**INSTRUCTIONS TO FOLLOW**
Check every line of the material for the word "computer". Copy those that have it.

**SUPPLIED ENTRIES**
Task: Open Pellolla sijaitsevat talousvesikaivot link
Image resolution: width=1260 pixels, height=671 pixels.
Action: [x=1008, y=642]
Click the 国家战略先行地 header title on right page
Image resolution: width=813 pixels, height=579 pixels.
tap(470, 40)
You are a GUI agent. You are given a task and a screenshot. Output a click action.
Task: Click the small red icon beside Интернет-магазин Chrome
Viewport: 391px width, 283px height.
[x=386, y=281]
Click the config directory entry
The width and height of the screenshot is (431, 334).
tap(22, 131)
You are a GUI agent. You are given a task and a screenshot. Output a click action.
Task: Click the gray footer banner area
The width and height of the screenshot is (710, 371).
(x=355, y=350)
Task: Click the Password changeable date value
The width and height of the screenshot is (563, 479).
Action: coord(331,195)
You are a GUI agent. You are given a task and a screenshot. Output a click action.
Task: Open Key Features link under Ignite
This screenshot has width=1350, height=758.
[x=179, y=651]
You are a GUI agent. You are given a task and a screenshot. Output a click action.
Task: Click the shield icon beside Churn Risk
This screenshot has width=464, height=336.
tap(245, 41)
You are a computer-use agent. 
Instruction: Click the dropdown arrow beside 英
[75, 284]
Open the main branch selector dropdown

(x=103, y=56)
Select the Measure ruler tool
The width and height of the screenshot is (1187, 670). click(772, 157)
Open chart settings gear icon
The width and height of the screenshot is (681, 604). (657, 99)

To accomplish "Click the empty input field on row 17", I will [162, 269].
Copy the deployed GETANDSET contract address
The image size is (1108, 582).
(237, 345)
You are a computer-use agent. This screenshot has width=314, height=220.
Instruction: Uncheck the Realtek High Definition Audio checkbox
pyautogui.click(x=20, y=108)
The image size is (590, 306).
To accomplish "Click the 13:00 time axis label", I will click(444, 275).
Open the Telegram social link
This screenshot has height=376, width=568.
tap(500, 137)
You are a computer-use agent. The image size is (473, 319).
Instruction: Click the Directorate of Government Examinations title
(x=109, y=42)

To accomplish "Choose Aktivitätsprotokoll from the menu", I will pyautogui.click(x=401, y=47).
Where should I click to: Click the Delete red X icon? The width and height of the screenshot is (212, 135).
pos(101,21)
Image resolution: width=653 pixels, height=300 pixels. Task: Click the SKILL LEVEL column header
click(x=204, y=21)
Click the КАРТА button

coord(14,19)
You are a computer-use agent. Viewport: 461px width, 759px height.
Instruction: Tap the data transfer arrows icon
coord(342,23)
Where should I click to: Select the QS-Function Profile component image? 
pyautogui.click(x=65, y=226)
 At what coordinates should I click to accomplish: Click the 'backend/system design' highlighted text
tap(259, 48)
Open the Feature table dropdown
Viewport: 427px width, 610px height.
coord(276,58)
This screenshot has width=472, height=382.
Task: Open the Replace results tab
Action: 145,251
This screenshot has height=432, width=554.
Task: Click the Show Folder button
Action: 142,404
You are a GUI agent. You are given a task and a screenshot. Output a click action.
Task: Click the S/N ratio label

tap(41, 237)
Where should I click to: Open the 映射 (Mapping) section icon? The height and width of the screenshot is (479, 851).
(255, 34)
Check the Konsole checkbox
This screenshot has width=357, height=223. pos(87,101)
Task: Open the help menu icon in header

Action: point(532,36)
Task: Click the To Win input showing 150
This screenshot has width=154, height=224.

**FINISHED EXERCISE**
You are a computer-use agent. 
You are a computer-use agent. This screenshot has width=314, height=220.
You are a computer-use agent. The image size is (473, 319).
You are a computer-use agent. Viewport: 461px width, 759px height.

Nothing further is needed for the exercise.